What the task asks: Below are some entries. Copy each line that holds the string "title".

Data: Begin

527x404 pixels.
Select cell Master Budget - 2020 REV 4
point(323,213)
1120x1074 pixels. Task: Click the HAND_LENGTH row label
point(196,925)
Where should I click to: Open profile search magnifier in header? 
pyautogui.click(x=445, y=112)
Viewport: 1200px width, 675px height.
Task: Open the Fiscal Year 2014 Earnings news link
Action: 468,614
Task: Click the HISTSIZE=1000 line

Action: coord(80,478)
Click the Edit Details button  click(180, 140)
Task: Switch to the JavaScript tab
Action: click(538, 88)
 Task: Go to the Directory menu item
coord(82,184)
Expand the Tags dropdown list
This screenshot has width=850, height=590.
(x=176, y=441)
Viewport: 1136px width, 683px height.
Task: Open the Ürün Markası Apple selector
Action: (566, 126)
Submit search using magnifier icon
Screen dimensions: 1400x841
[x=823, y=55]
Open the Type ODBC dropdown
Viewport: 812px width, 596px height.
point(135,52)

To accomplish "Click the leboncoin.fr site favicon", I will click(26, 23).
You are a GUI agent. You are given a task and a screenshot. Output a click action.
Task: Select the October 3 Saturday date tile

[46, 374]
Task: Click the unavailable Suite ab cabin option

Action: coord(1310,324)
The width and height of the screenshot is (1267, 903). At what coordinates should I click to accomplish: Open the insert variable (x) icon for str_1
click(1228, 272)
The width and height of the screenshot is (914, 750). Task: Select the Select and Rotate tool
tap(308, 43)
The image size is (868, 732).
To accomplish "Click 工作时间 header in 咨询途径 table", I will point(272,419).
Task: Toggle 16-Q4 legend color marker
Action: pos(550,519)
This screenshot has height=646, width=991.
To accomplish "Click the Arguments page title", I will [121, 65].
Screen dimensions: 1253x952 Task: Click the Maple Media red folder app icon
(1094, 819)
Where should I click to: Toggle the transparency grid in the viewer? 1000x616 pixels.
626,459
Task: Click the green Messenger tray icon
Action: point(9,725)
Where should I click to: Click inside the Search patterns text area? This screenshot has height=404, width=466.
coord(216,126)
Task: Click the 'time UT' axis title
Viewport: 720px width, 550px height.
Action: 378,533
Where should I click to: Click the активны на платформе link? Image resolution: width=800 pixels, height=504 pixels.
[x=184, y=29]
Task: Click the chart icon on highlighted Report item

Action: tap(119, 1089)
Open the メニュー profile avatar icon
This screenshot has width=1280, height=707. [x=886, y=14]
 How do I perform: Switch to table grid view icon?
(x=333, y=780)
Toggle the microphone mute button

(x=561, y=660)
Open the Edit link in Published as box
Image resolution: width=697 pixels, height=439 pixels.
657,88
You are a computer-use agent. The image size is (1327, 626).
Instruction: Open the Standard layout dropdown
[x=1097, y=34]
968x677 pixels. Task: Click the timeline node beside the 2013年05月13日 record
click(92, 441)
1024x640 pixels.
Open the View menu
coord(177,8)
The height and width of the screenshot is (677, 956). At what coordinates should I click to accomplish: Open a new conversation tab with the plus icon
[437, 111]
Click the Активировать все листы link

Data: End

Response area:
To accomplish "Click the Arguments page title", I will [121, 65].
Task: Click the 'time UT' axis title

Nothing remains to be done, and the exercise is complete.